Feature Interview with PCRM: Eating Greens Can Save Your Life
The Physicians’ Committee for Responsible Medicine (PCRM) is a well-known organization among people who subscribe to a plant-based diet and lifestyle, but the organization also reaches out to non-vegans/vegetarians through various outreach programs, like the 21-Day Kickstart. PCRM is no stranger to the Vegan Mainstream blog – some of the articles it has been featured in include one [...]
Joseph Gonzales, Photo courtesy PCRM
The Physicians’ Committee for Responsible Medicine (PCRM) is a well-known organization among people who subscribe to a plant-based diet and lifestyle, but the organization also reaches out to non-vegans/vegetarians through various outreach programs, like the 21-Day Kickstart. PCRM is no stranger to the Vegan Mainstream blog – some of the articles it has been featured in include one on farm bills and another on school lunches. Today, at the end of our week focusing on the importance of Eating Your Vegan Greens, we talk to Joseph Gonzales, PCRM staff dietician and participant in The Cancer Project, about keeping ourselves healthy in the midst of unhealthy public policies.
Vegan Mainstream: How did you first get involved with PCRM?
Joseph Gonzales: I had known about PCRM for years. Maybe 12 years ago I was introduced to the idea of a diet avoiding animal products.
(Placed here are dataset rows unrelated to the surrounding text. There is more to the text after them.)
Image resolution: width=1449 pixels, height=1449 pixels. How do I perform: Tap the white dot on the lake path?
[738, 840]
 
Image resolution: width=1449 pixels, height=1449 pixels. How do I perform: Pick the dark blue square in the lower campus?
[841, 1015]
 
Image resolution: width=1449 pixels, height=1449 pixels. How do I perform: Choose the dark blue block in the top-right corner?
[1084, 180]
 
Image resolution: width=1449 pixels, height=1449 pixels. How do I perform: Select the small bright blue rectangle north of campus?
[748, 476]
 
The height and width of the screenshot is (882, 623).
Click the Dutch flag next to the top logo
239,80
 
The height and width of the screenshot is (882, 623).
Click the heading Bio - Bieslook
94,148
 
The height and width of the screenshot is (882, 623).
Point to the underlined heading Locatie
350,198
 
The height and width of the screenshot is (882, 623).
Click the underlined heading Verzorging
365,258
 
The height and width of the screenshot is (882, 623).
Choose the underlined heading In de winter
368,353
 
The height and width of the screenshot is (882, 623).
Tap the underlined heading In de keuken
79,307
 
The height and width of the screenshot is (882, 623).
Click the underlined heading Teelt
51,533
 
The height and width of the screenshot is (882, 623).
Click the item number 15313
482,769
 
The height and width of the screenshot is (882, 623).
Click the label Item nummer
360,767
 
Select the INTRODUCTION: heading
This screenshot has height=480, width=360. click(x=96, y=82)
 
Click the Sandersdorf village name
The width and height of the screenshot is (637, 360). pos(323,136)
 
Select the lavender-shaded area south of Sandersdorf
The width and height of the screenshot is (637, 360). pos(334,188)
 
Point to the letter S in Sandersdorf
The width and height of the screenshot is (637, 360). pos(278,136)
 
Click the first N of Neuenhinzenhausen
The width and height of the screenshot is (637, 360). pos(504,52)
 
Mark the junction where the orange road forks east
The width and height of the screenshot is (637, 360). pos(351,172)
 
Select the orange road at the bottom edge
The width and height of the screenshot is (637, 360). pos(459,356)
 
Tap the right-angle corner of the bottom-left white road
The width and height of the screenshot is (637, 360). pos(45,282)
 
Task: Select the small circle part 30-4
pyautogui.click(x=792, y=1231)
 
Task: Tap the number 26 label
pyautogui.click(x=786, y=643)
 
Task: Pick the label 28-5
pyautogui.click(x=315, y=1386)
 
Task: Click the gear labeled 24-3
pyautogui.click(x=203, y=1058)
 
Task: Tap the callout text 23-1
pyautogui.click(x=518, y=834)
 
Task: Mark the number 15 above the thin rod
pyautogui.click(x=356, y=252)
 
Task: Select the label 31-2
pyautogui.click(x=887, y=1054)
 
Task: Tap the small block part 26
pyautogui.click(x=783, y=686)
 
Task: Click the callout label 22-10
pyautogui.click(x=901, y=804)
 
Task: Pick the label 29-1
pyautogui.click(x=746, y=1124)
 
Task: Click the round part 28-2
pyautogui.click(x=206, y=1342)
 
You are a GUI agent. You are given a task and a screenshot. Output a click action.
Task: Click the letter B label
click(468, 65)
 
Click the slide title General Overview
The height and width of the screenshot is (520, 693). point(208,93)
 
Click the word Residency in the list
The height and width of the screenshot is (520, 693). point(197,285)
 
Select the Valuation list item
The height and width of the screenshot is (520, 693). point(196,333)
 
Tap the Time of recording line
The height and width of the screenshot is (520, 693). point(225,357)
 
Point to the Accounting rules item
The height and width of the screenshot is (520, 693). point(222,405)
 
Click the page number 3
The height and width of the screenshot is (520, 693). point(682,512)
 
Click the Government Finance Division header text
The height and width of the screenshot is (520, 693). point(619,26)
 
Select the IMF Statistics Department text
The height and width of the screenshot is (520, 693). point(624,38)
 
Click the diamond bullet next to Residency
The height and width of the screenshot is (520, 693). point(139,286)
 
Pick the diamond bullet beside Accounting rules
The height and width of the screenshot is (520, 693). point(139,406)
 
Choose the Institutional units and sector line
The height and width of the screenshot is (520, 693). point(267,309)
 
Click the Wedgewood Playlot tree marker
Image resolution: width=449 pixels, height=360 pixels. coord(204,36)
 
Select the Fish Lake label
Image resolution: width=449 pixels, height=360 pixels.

I got interested in that when I was nearing the end of high school. I started to learn about the fact that diet affects heart disease, diet affects diabetes, diet even affects cancer. It sounded like a good career [path to take] as far as being a dietician. When I went to school, I interned with PCRM, got my R.D., and then I applied for a job with The Cancer Project because it fits my ideal of how nutrition can combat disease. I love what we do! I love the fact that we don’t sell anything, except maybe a book [laughs] about disease prevention, all through plant-based nutrition. That’s why I’m here and I love the work we do.
VM: Tell me more about The Cancer Project.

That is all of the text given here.